╔══

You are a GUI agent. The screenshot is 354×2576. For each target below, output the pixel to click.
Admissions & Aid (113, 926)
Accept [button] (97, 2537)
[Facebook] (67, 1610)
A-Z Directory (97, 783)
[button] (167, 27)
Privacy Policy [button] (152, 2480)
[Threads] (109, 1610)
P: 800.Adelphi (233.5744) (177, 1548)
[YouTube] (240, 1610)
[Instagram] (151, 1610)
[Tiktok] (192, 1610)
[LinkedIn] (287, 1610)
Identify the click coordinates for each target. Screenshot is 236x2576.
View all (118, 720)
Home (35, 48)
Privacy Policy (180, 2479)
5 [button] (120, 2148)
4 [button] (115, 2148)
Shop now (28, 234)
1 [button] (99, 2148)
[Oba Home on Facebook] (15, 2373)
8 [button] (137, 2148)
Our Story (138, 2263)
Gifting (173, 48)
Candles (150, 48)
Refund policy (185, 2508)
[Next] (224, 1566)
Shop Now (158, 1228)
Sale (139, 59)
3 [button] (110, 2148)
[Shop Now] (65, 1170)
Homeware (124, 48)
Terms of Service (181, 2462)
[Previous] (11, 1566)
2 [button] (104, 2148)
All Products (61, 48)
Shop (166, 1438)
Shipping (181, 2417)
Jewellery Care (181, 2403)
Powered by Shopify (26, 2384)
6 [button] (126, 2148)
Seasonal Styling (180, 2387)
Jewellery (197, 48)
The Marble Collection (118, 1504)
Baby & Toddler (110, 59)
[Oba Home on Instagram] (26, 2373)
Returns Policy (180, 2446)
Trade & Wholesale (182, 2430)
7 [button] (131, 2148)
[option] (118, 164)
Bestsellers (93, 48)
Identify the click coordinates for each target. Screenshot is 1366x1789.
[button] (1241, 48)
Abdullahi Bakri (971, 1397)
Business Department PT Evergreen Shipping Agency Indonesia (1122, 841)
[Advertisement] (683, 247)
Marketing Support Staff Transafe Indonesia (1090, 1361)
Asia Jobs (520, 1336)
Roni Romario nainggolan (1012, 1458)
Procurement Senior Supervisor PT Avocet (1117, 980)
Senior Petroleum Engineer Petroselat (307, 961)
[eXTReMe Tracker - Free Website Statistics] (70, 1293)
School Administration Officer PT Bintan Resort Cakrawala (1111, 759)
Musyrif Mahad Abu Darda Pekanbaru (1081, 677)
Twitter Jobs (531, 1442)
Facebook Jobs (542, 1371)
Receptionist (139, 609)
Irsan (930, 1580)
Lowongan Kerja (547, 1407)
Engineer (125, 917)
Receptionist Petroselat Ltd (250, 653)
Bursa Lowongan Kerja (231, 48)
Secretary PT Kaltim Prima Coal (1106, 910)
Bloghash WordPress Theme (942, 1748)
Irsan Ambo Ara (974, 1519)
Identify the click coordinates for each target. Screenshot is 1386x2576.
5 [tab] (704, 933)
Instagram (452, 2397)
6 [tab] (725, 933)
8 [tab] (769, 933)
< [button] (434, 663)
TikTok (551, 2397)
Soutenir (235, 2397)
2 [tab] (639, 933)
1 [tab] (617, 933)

╚══

**Goal of the exercise:** Transcribe, exactly as written, all lines of the entries above from the first to the one containing "[Instagram] (151, 1610)", and no more.

**Answer to the problem:**
You are a GUI agent. The screenshot is 354×2576. For each target below, output the pixel to click.
Admissions & Aid (113, 926)
Accept [button] (97, 2537)
[Facebook] (67, 1610)
A-Z Directory (97, 783)
[button] (167, 27)
Privacy Policy [button] (152, 2480)
[Threads] (109, 1610)
P: 800.Adelphi (233.5744) (177, 1548)
[YouTube] (240, 1610)
[Instagram] (151, 1610)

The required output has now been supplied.